Review: Great Feminism Survives In Absurdity

By Ed Malin

Sometimes it’s not just the words, it’s how they slap you that leaves a lasting impression. The witty and enigmatic Kim Katzberg and Tom X. Chao have a new show entitled Hot For Feminist Theory Professor at The Brick as part of This Is Not Normal: An Arts and Action Festival.  The language employed is hell on books like bell hooks.  The onstage and video action are indeed hot, the kind of suggestive that you might not expect to find on the campus of the College of Low Hills.
photo by Matthew Kohn
As the 40-minute blitz opens, Professor Losstt-Keyes (Katzberg) is watching her feminist theory students present their thoughts on vaginas, of which we are only fortunate enough to catch one student’s poem on the “aboriginal paintings I found in my cave”.  Dennis Quan of the Office of Pedagogy and Learning (Chao) enters, surprised to find that the room has been double-booked for Losstt-Keyes’s and his seminars. From Losstt-Keyes’s crushing handshake, it seems as though she likes Quan.  They reminisce about a concert on campus several years ago, during which The Carnivore Killers played and frat boys started beating vegans.  After that event, all campus concerts were banned, and it looks like Losstt-Keyes and Quan haven’t had much fun lately. However, Quan’s niceties earn him shoves and the threat of a restraining order from Losstt-Keyes.  He only said that her dress reminded him of a spring day, in a painting by Klimt, which he had only seen in reproductions.   “Do you get paid by the adjective?” Losstt-Keyes asks him harassingly, after she follows him to the faculty lounge.   After much avoidance, she rubs up against his body.  What if the Bursar were to walk in?
“Why do you narrate everything?” she asks in the way many scientific-minded men have been upbraided by women.

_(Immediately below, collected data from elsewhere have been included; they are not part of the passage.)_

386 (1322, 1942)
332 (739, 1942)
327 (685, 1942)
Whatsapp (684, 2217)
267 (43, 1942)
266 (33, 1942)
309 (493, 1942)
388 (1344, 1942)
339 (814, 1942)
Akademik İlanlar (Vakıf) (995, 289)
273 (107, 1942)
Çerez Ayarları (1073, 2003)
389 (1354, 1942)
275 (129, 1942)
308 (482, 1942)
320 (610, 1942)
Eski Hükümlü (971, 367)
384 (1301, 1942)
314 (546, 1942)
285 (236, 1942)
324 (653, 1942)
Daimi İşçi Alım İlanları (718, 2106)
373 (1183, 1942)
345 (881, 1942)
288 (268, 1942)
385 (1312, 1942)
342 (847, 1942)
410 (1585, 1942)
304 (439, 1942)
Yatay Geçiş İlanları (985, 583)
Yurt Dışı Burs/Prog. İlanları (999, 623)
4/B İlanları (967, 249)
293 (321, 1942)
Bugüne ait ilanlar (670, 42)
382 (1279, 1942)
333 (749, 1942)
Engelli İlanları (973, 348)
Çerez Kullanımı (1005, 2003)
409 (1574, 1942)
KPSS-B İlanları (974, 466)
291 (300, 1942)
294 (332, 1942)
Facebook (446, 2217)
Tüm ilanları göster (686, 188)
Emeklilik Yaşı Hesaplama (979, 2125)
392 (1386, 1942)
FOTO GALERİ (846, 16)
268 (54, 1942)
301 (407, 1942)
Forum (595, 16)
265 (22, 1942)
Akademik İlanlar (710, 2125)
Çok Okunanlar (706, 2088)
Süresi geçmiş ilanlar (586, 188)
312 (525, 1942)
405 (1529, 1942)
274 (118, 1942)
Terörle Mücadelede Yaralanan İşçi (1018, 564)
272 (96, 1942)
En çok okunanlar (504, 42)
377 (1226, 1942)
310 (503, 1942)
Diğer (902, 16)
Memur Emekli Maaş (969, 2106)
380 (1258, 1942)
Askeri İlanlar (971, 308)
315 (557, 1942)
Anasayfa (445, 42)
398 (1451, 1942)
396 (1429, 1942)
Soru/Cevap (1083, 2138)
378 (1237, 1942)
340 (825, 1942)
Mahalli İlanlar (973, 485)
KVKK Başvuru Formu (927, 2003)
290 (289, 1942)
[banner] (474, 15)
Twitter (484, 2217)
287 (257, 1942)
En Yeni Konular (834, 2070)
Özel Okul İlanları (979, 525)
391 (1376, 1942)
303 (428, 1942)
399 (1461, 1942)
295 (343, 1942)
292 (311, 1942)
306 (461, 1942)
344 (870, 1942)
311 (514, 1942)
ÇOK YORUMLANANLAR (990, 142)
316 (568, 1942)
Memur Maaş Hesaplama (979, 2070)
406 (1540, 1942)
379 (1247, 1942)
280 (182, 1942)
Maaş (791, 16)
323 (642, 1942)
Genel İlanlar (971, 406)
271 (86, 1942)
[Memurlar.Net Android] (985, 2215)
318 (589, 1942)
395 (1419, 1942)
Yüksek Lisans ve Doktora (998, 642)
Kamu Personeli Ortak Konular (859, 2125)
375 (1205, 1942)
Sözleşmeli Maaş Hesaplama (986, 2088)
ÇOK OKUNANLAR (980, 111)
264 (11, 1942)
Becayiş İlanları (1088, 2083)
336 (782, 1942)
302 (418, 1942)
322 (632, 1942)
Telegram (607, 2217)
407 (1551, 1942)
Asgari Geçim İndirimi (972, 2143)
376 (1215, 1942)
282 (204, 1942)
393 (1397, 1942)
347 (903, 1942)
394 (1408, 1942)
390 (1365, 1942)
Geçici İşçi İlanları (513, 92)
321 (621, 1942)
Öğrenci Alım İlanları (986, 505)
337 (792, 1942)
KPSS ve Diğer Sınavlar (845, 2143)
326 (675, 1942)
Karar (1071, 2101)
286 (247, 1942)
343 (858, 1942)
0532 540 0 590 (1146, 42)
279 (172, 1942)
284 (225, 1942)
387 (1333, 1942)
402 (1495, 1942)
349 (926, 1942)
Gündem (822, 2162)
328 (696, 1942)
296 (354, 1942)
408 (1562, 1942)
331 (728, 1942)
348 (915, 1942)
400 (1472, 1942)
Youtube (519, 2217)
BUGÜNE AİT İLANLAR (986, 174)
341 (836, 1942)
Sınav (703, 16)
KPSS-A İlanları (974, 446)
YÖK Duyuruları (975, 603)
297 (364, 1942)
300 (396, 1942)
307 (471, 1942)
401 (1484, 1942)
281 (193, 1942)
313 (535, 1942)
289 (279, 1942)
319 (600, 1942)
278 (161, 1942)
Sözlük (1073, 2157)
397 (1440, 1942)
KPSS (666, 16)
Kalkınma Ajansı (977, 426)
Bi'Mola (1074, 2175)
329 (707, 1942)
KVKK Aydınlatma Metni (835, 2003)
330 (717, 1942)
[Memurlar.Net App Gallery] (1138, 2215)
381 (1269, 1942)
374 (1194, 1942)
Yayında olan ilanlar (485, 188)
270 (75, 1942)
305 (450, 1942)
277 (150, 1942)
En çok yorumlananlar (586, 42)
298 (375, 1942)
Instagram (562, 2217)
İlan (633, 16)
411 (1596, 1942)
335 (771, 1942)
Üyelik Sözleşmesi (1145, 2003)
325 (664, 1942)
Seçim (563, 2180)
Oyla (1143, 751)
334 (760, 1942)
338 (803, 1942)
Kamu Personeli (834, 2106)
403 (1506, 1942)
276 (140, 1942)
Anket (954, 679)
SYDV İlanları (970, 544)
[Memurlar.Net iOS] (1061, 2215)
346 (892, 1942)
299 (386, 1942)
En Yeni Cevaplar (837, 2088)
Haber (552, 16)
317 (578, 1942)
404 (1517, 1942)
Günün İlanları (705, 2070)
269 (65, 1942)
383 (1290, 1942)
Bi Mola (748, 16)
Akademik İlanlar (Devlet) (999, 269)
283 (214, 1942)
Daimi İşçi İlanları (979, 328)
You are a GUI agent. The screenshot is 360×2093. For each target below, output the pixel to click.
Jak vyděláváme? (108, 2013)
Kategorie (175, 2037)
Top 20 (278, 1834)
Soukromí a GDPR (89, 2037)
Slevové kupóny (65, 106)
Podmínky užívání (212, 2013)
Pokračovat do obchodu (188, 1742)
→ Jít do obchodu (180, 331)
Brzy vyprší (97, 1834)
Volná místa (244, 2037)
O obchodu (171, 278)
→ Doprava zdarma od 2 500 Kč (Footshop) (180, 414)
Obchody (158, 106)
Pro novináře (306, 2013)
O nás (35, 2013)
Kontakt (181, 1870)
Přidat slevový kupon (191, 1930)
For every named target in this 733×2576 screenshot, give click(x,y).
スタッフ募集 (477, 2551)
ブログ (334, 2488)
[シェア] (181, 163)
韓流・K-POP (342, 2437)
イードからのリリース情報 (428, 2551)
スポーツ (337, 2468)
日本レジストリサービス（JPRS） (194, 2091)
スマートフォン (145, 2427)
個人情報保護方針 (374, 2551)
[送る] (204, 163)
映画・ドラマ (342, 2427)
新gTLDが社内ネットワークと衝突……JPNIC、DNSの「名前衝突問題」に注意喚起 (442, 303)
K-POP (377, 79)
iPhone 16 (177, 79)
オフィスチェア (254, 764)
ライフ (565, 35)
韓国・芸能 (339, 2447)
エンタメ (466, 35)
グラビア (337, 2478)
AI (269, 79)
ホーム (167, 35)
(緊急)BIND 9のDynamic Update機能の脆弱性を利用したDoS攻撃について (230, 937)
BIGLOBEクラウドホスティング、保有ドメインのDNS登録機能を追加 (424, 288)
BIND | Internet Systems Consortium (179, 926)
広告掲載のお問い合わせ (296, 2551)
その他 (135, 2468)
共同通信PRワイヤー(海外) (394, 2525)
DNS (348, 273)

Ultimately, Quan is invited to Losstt-Keyes’s place, where he meets her cat, Susan B. Anthony Dollar.  The two lonely academics share several kinds of intimacy, but I think the emotional kind was the most beautiful and fulfilling.
It is all quite absurd, which is why Quan constantly protests his entrapment by the patriarchy and why Losstt-Keyes takes these apologies as consent to abuse him. I think this is a very entertaining show from artists whose understatement is your gain.  Feminism is, of course, vindicated.  It’s 2017, for goodness sakes.